Home Assistant [5] ist ein Open-Source-Projekt, mit dem Sie eine flexible Smart-Home-Lösung inklusive Visualisierung selbst aufbauen können. Das Projekt legt großen Wert auf Sicherheit und den cloudfreien Betrieb. Home Assistant kommt mit über 3000 Diensten und Produkten zurecht, eine Übersicht dazu findet sich auf der Homepage [6]. Sie alle kommunizieren über Home Assistant miteinander.

Mittlerweile läuft Home Assistant auf fast 400 000 Rechnern. In der Statistik [7] erscheinen allerdings nur die Systeme, deren Besitzer der Auswertung zugestimmt haben. Damit dürfte die reale Verbreitung von Home Assistant erheblich höher ausfallen. Support für Home Assistant gewährleistet eine weltweite Entwickler-Community. Für die mobile Bedienung gibt es in den entsprechenden Stores eine App.

Installation

Auf der Homepage von Home Assistant finden Sie Installationsanleitungen [8] für verschiedene Betriebssysteme und Single-Board-Computer. Suchen Sie die zu Ihren Anforderungen passende Variante heraus, und arbeiten Sie sie Schritt für Schritt ab, um Ihr System aufzubauen.

Die meisten Varianten verwenden eine vorinstallierte virtuelle Maschine. Wir haben uns an dieser Stelle für die Linux-Variante auf Virtualbox entschieden. Die virtuelle Maschine kommt mit 2 GByte RAM, 32 GByte Festplattenplatz und 2 virtuellen CPUs aus. Nach dem Start der VM ist der Browserzugriff auf die Benutzeroberfläche von Home Assistant aktiv. Dabei kommt der Port 8123 für die Kommunikation zum Einsatz.

Hat alles geklappt, sehen Sie die Einstiegsseite (Abbildung 1). Mit einem Klick auf MEIN SMARTHOME ERSTELLEN starten Sie den Assistenten für die Basiseinrichtung. Hier legen Sie zum Beispiel ein Benutzerkonto zur Verwaltung an. Der Wizard fragt zudem einige allgemeine Informationen zur Installation ab. Ist das erledigt, landen Sie auf dem Dashboard der Home-Assistant-Umgebung.

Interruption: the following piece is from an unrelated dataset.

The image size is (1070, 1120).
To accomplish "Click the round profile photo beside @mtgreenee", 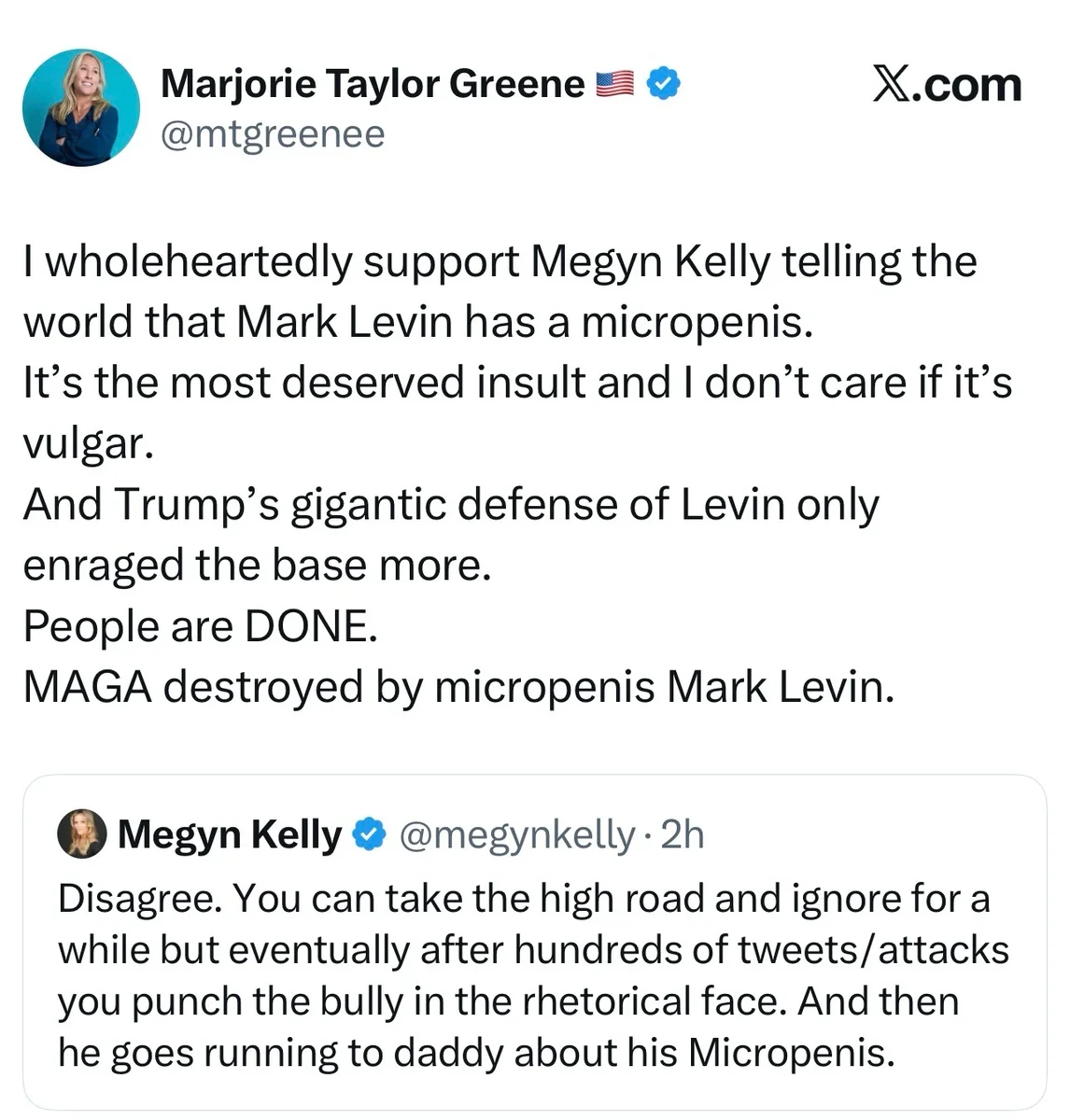I will [81, 108].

Abbildung 1: Einstiegsseite einer neuen Installation von Home Assistant.

Abbildung 1: Einstiegsseite einer neuen Installation von Home Assistant.

Home Assistant verstehen

Bevor Sie sich mit der Verbindung zu KNX auseinandersetzen, sollten Sie sich mit den Grundlagen von Home Assistant beschäftigen. Als zentrale Komponente dient das Dashboard (Abbildung 2), das alle wichtigen Informationen zusammenfasst. Auf der linken Seite befindet sich der Navigationsbereich. Um alle Möglichkeiten von Home Assistant nutzen zu können, sollten Sie immer den erweiterten Modus aktivieren. Dazu klicken Sie unten links auf Ihren Benutzernamen und aktivieren danach den Schiebeschalter neben Erweiterter Modus.

Abbildung 2: Das Dashboard ist die zentrale Komponente von Home Assistant.

Abbildung 2: Das Dashboard ist die zentrale Komponente von Home Assistant.

Alle in Home Assistant vorhandenen Dienste und Produkte nennt man Integrations. Die Integrations erzeugen Geräte, die ihrerseits eine oder mehrere Entitäten bereitstellen. Dieser Prozess funktioniert meist vollautomatisch. Alle im lokalen Netz vorhandenen Geräte werden automatisch gefunden und brauchen nur noch eine Konfiguration. In der Benutzeroberfläche definieren Sie Bereiche, denen Sie die Geräte/Entitäten zuordnen.